▸ **DIRECTIONS FOR THIS TASK**
Which lines of the records below contain the word "computer"? Copy each of them out.

▸ **DATASET RECORDS**
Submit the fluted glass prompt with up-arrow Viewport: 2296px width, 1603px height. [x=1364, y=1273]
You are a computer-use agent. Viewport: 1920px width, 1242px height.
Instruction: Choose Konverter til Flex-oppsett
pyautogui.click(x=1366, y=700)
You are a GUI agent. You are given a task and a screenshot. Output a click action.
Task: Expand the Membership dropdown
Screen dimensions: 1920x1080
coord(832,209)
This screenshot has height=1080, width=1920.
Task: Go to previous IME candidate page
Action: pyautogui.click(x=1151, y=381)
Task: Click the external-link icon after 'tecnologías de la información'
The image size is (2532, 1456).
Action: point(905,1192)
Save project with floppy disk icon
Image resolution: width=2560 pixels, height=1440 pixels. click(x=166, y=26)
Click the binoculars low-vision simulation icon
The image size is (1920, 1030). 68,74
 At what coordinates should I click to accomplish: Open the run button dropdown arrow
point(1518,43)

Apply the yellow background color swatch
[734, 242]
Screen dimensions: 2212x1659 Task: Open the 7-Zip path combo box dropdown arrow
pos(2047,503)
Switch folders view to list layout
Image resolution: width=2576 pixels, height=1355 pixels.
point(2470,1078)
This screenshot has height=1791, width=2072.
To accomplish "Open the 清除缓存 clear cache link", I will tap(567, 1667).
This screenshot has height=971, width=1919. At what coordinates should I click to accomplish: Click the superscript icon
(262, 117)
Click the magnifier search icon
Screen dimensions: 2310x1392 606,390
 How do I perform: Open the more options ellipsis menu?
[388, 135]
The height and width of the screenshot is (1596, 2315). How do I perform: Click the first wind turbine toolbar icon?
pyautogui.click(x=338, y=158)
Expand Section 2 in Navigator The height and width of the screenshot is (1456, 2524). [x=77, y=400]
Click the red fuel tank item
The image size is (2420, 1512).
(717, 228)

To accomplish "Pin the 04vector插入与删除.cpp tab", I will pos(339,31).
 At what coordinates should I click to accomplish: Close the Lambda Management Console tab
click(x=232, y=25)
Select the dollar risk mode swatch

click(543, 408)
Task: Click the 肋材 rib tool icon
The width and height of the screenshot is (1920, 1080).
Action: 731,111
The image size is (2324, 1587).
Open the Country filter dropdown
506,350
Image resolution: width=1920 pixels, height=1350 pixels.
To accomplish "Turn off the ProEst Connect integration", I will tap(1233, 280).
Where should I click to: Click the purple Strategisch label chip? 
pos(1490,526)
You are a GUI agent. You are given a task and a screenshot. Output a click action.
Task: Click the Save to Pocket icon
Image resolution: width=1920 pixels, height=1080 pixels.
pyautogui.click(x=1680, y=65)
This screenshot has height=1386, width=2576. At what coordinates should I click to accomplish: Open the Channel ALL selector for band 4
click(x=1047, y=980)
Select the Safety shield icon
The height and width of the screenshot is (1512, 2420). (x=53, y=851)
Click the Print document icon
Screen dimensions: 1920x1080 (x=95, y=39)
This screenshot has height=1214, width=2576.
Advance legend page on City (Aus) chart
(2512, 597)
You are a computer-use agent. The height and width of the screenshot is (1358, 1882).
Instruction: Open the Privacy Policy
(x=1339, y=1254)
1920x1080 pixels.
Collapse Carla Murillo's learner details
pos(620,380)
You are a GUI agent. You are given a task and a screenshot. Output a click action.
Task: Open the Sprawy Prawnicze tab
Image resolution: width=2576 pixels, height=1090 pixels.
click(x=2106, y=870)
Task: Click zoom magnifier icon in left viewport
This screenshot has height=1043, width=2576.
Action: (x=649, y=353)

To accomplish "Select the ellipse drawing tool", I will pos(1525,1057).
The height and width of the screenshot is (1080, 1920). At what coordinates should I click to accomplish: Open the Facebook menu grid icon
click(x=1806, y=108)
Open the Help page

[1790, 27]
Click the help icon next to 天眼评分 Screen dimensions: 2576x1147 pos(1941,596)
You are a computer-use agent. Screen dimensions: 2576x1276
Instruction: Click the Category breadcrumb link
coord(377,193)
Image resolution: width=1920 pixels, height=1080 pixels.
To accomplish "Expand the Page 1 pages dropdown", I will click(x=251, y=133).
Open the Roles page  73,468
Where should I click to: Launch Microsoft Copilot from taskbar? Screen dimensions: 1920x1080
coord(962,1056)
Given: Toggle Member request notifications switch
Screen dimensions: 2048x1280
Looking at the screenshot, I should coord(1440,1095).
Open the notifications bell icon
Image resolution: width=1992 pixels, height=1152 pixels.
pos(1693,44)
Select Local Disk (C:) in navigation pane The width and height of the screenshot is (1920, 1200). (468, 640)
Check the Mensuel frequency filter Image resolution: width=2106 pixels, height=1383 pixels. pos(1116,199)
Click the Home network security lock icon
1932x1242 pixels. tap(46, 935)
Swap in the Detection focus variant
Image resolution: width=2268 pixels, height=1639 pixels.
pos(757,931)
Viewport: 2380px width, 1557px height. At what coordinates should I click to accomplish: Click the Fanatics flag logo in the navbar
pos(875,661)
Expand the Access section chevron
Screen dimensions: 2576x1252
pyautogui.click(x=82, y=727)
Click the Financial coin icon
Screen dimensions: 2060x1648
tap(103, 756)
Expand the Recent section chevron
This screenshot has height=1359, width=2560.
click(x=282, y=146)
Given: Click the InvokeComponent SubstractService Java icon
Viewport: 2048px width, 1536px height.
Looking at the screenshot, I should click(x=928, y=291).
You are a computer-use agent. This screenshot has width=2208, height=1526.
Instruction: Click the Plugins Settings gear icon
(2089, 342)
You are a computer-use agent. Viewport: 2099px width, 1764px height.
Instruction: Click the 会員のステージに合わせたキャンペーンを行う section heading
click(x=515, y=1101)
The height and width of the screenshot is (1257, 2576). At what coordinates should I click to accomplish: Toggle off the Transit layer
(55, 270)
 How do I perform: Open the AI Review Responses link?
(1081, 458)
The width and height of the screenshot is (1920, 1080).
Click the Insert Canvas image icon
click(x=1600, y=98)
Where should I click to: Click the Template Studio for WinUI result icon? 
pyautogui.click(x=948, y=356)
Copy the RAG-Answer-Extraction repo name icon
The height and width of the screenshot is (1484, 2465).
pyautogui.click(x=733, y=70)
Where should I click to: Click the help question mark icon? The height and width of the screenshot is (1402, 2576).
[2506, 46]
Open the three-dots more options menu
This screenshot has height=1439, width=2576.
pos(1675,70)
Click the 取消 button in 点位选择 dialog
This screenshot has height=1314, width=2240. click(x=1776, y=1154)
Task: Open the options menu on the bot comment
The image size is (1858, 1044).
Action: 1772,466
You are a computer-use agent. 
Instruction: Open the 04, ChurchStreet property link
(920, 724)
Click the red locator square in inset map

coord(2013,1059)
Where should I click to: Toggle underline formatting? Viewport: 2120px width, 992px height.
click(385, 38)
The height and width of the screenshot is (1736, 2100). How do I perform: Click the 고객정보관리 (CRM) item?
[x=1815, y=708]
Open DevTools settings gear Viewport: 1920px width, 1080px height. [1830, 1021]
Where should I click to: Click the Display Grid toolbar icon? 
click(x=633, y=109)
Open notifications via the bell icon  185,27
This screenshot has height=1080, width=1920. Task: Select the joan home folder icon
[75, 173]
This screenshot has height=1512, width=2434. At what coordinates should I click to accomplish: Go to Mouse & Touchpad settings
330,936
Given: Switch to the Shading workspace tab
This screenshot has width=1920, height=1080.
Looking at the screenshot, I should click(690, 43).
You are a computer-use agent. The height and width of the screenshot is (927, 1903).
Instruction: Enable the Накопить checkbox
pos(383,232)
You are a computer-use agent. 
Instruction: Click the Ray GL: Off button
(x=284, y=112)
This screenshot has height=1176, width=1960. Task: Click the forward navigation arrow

▸ **WRITTEN RESPONSE**
You are a computer-use agent. Viewport: 1920px width, 1242px height.
You are a computer-use agent. The height and width of the screenshot is (1358, 1882).
You are a computer-use agent. Screen dimensions: 2576x1276
You are a computer-use agent. This screenshot has width=2208, height=1526.
You are a computer-use agent. Viewport: 2099px width, 1764px height.
You are a computer-use agent. 
You are a computer-use agent. The height and width of the screenshot is (927, 1903).
You are a computer-use agent. 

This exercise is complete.